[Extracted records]
# # # # #

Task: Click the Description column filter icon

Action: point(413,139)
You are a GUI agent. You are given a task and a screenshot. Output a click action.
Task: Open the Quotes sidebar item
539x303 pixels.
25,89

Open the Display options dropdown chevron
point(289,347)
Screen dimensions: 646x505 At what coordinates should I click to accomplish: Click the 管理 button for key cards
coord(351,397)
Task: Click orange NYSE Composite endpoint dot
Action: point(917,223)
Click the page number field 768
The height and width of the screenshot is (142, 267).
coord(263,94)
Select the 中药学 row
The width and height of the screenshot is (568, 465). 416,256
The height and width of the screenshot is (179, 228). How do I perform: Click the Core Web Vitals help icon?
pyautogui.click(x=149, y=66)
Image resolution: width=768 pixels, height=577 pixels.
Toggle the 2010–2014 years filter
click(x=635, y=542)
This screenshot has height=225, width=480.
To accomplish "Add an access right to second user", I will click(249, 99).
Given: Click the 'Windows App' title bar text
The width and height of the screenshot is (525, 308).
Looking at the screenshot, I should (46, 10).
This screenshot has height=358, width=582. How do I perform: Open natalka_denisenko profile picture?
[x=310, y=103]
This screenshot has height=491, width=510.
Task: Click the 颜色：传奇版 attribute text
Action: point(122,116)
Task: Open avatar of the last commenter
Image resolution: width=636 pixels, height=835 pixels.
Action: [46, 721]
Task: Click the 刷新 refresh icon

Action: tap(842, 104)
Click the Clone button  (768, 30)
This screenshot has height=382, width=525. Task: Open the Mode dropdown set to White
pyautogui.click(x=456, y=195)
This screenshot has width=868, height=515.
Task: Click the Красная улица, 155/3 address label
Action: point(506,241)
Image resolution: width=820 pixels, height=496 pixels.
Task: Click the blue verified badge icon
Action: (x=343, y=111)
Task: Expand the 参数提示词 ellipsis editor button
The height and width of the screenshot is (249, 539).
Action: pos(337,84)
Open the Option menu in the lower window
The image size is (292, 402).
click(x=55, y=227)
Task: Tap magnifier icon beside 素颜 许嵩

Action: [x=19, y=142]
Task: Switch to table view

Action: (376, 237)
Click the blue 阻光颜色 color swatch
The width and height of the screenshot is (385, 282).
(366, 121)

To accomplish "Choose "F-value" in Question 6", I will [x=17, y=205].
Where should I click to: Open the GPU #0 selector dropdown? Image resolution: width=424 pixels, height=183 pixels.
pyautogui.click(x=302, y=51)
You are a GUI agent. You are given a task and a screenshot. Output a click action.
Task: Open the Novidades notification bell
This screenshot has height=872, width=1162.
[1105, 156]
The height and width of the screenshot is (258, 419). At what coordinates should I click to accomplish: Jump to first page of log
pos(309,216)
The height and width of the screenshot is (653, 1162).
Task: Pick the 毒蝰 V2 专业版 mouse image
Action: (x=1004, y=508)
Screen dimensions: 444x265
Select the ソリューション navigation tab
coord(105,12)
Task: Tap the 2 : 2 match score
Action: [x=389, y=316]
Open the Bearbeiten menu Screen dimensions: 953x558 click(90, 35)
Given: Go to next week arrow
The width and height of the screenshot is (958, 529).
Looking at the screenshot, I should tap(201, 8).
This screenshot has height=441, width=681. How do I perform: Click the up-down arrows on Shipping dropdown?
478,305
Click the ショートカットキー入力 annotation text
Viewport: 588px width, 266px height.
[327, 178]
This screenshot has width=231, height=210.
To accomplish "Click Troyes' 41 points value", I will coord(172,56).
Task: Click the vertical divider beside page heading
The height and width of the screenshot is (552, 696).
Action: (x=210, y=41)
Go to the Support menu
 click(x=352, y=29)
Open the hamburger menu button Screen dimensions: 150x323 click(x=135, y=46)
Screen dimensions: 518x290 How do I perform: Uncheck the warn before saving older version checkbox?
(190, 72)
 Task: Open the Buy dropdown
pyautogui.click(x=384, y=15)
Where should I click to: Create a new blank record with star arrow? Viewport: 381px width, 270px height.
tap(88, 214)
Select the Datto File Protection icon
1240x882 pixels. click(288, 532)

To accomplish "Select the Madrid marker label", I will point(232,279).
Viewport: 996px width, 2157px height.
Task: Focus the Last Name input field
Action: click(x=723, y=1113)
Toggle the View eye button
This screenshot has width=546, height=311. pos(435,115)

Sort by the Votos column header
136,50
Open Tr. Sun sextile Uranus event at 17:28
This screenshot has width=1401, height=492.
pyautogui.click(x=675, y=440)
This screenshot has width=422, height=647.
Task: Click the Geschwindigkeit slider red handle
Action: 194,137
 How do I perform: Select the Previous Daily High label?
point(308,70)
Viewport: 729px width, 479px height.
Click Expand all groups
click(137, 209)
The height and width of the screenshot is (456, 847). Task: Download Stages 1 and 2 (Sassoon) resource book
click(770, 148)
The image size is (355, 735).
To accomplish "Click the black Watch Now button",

# # # # #

### Directions for this task
Return the lines above exactly, keeping every word.

### Solution to the problem
Task: Click the Description column filter icon

Action: point(413,139)
You are a GUI agent. You are given a task and a screenshot. Output a click action.
Task: Open the Quotes sidebar item
539x303 pixels.
25,89

Open the Display options dropdown chevron
point(289,347)
Screen dimensions: 646x505 At what coordinates should I click to accomplish: Click the 管理 button for key cards
coord(351,397)
Task: Click orange NYSE Composite endpoint dot
Action: point(917,223)
Click the page number field 768
The height and width of the screenshot is (142, 267).
coord(263,94)
Select the 中药学 row
The width and height of the screenshot is (568, 465). 416,256
The height and width of the screenshot is (179, 228). How do I perform: Click the Core Web Vitals help icon?
pyautogui.click(x=149, y=66)
Image resolution: width=768 pixels, height=577 pixels.
Toggle the 2010–2014 years filter
click(x=635, y=542)
This screenshot has height=225, width=480.
To accomplish "Add an access right to second user", I will click(249, 99).
Given: Click the 'Windows App' title bar text
The width and height of the screenshot is (525, 308).
Looking at the screenshot, I should (46, 10).
This screenshot has height=358, width=582. How do I perform: Open natalka_denisenko profile picture?
[x=310, y=103]
This screenshot has height=491, width=510.
Task: Click the 颜色：传奇版 attribute text
Action: point(122,116)
Task: Open avatar of the last commenter
Image resolution: width=636 pixels, height=835 pixels.
Action: [46, 721]
Task: Click the 刷新 refresh icon

Action: tap(842, 104)
Click the Clone button  (768, 30)
This screenshot has height=382, width=525. Task: Open the Mode dropdown set to White
pyautogui.click(x=456, y=195)
This screenshot has width=868, height=515.
Task: Click the Красная улица, 155/3 address label
Action: point(506,241)
Image resolution: width=820 pixels, height=496 pixels.
Task: Click the blue verified badge icon
Action: (x=343, y=111)
Task: Expand the 参数提示词 ellipsis editor button
The height and width of the screenshot is (249, 539).
Action: pos(337,84)
Open the Option menu in the lower window
The image size is (292, 402).
click(x=55, y=227)
Task: Tap magnifier icon beside 素颜 许嵩

Action: [x=19, y=142]
Task: Switch to table view

Action: (376, 237)
Click the blue 阻光颜色 color swatch
The width and height of the screenshot is (385, 282).
(366, 121)

To accomplish "Choose "F-value" in Question 6", I will [x=17, y=205].
Where should I click to: Open the GPU #0 selector dropdown? Image resolution: width=424 pixels, height=183 pixels.
pyautogui.click(x=302, y=51)
You are a GUI agent. You are given a task and a screenshot. Output a click action.
Task: Open the Novidades notification bell
This screenshot has height=872, width=1162.
[1105, 156]
The height and width of the screenshot is (258, 419). At what coordinates should I click to accomplish: Jump to first page of log
pos(309,216)
The height and width of the screenshot is (653, 1162).
Task: Pick the 毒蝰 V2 专业版 mouse image
Action: (x=1004, y=508)
Screen dimensions: 444x265
Select the ソリューション navigation tab
coord(105,12)
Task: Tap the 2 : 2 match score
Action: [x=389, y=316]
Open the Bearbeiten menu Screen dimensions: 953x558 click(90, 35)
Given: Go to next week arrow
The width and height of the screenshot is (958, 529).
Looking at the screenshot, I should tap(201, 8).
This screenshot has height=441, width=681. How do I perform: Click the up-down arrows on Shipping dropdown?
478,305
Click the ショートカットキー入力 annotation text
Viewport: 588px width, 266px height.
[327, 178]
This screenshot has width=231, height=210.
To accomplish "Click Troyes' 41 points value", I will coord(172,56).
Task: Click the vertical divider beside page heading
The height and width of the screenshot is (552, 696).
Action: (x=210, y=41)
Go to the Support menu
 click(x=352, y=29)
Open the hamburger menu button Screen dimensions: 150x323 click(x=135, y=46)
Screen dimensions: 518x290 How do I perform: Uncheck the warn before saving older version checkbox?
(190, 72)
 Task: Open the Buy dropdown
pyautogui.click(x=384, y=15)
Where should I click to: Create a new blank record with star arrow? Viewport: 381px width, 270px height.
tap(88, 214)
Select the Datto File Protection icon
1240x882 pixels. click(288, 532)

To accomplish "Select the Madrid marker label", I will point(232,279).
Viewport: 996px width, 2157px height.
Task: Focus the Last Name input field
Action: click(x=723, y=1113)
Toggle the View eye button
This screenshot has width=546, height=311. pos(435,115)

Sort by the Votos column header
136,50
Open Tr. Sun sextile Uranus event at 17:28
This screenshot has width=1401, height=492.
pyautogui.click(x=675, y=440)
This screenshot has width=422, height=647.
Task: Click the Geschwindigkeit slider red handle
Action: 194,137
 How do I perform: Select the Previous Daily High label?
point(308,70)
Viewport: 729px width, 479px height.
Click Expand all groups
click(137, 209)
The height and width of the screenshot is (456, 847). Task: Download Stages 1 and 2 (Sassoon) resource book
click(770, 148)
The image size is (355, 735).
To accomplish "Click the black Watch Now button",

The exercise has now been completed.